#### Problem statement
In the records below, find the line with "At what coordinates should I click to accomplish: Tap" and the line with "Image resolution: width=700". Print both exactly, along with every line between them, and no other line.

#### Input for this task

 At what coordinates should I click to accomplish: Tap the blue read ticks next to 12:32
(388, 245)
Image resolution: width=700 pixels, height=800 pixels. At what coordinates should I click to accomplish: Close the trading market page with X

---

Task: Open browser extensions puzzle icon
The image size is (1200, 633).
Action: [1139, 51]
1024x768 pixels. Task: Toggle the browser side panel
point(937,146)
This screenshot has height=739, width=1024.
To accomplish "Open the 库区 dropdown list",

...

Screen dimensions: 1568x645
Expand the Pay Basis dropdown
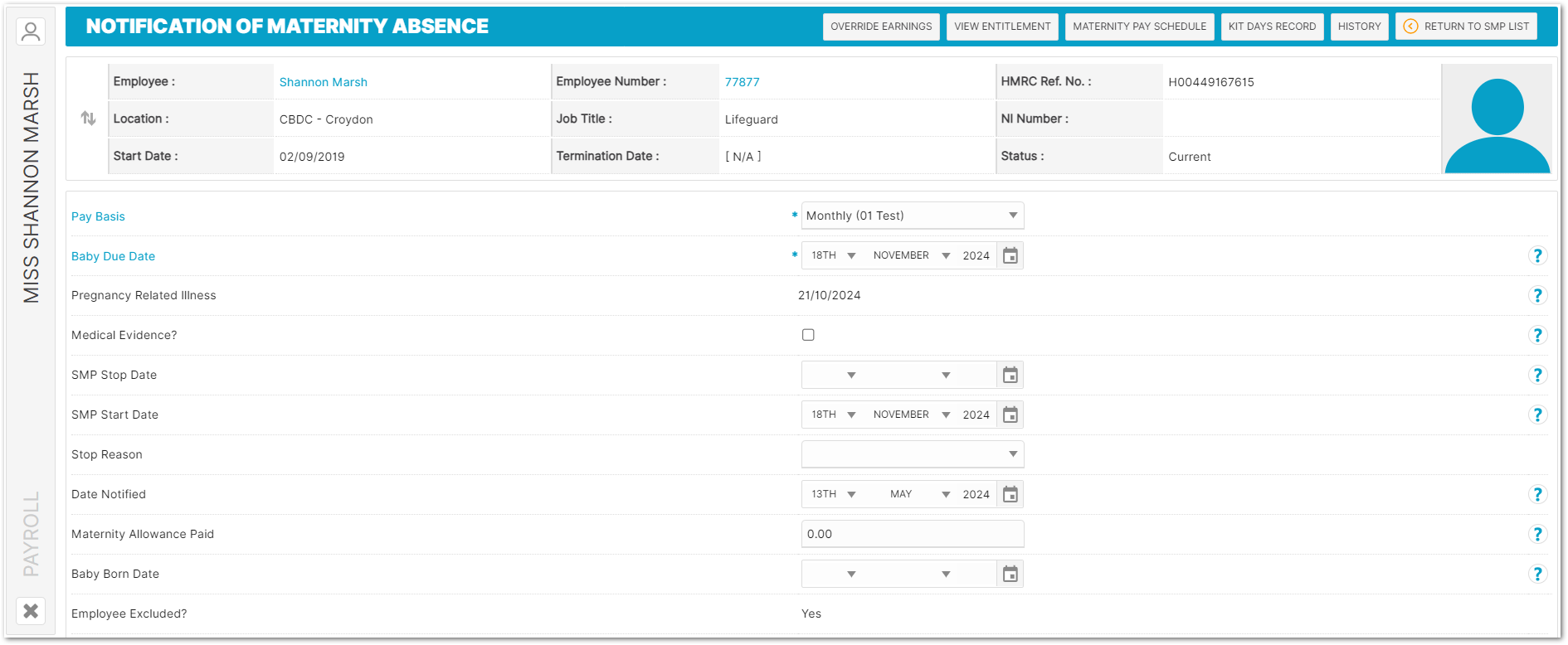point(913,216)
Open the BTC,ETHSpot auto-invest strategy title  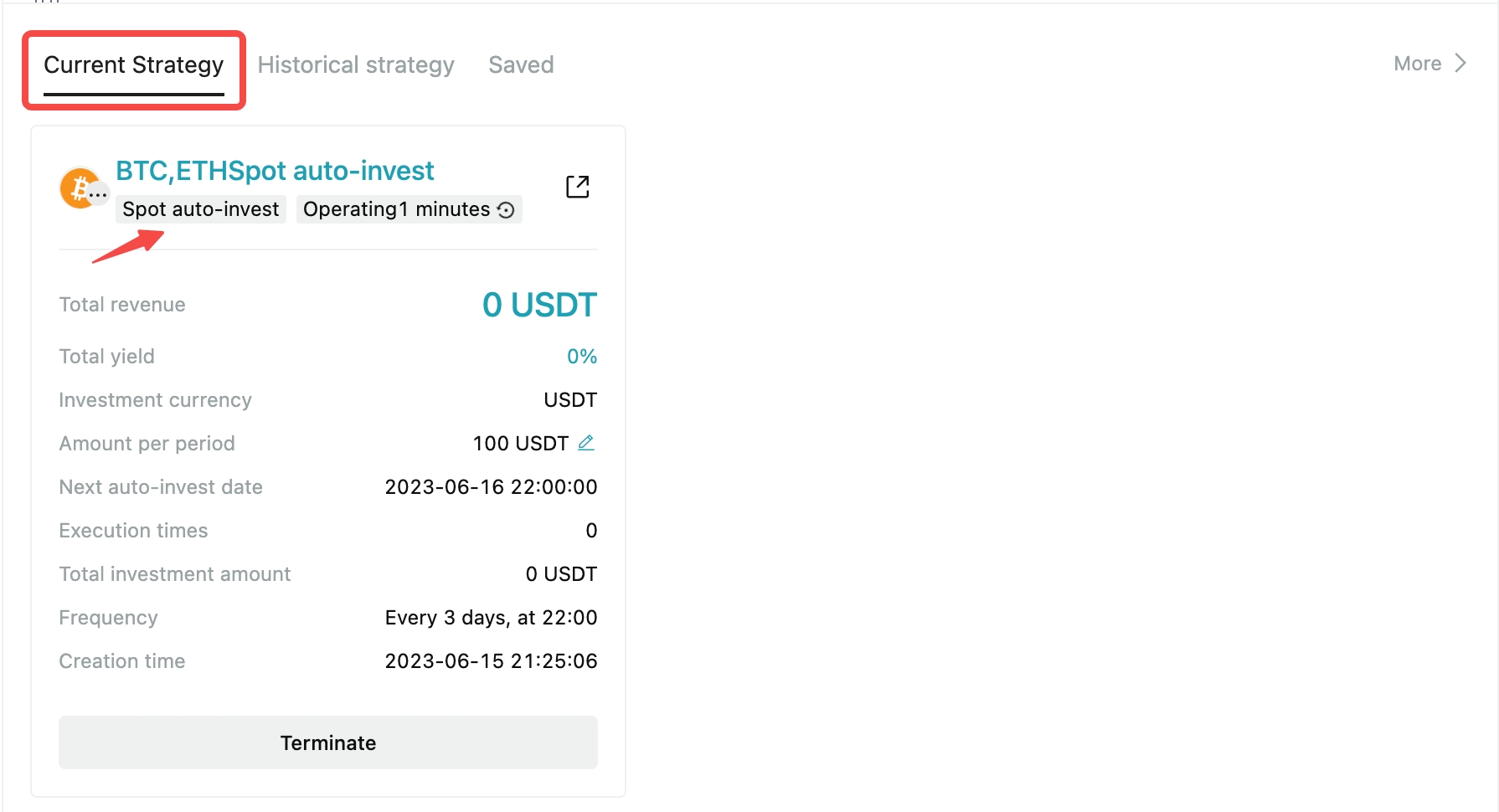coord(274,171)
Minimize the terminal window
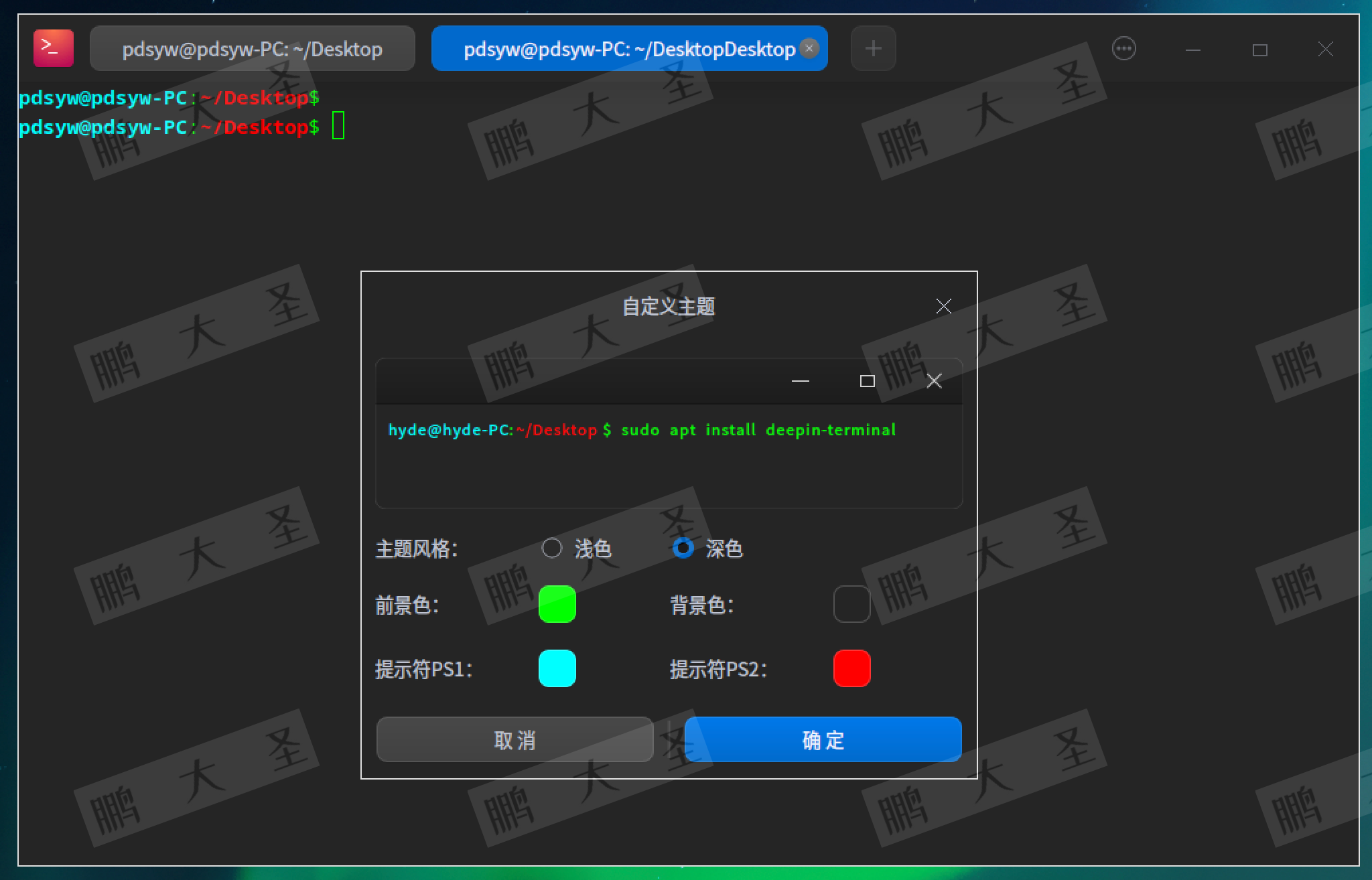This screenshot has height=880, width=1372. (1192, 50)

#### Solution for this problem
 At what coordinates should I click to accomplish: Tap the blue read ticks next to 12:32
(388, 245)
Image resolution: width=700 pixels, height=800 pixels. At what coordinates should I click to accomplish: Close the trading market page with X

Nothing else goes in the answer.